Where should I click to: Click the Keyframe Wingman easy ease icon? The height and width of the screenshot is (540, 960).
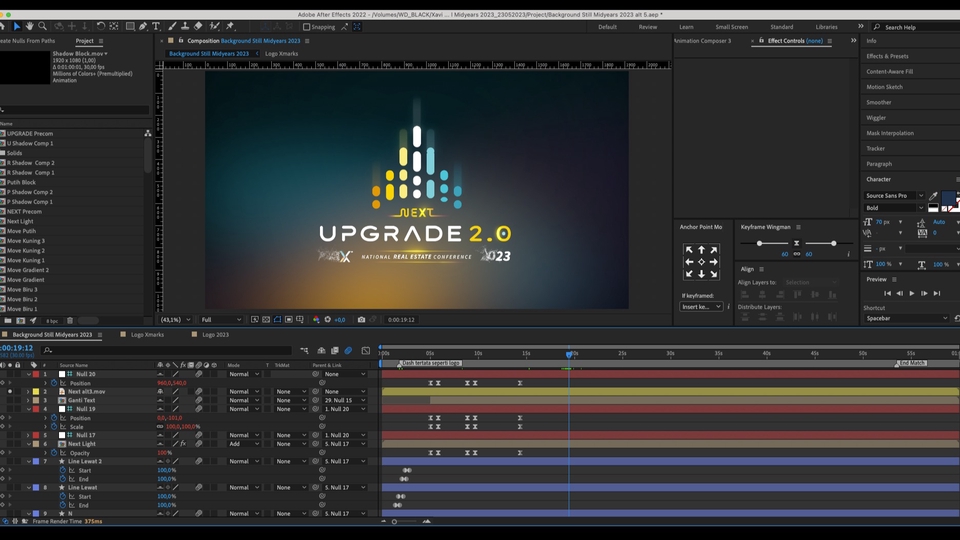[796, 243]
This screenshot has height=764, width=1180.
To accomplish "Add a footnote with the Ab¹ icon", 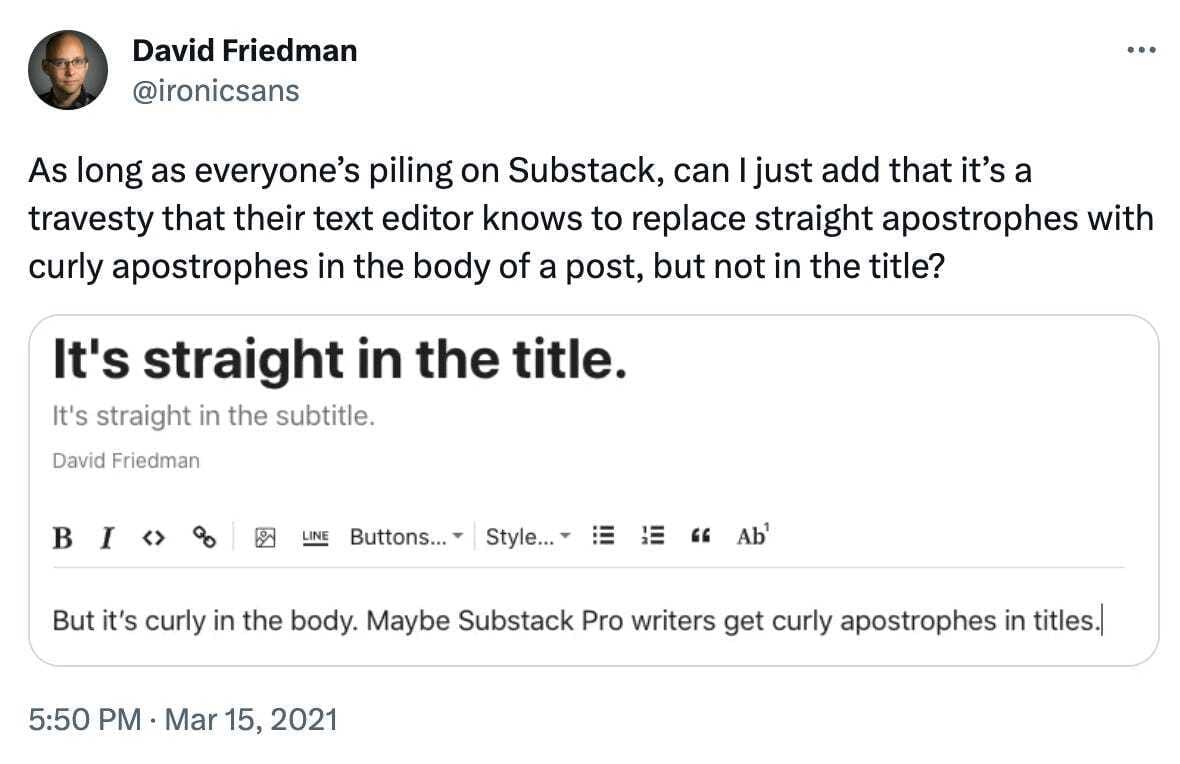I will pyautogui.click(x=753, y=535).
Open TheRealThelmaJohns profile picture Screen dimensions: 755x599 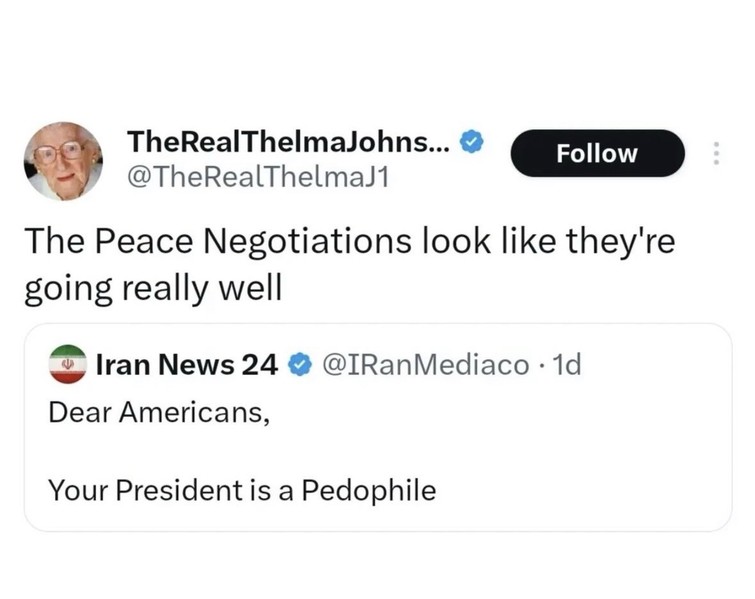[x=62, y=161]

◆ YOUR TASK:
Reproduce only the lines from the first line of the entries through the line containing "This screenshot has height=764, width=1180.", exactly and with both ends kept. Omit the pictures.

◆ ANSWER AREA:
Where should I click to: Click the Keyframe Wingman easy ease icon? The height and width of the screenshot is (540, 960).
[796, 243]
This screenshot has height=764, width=1180.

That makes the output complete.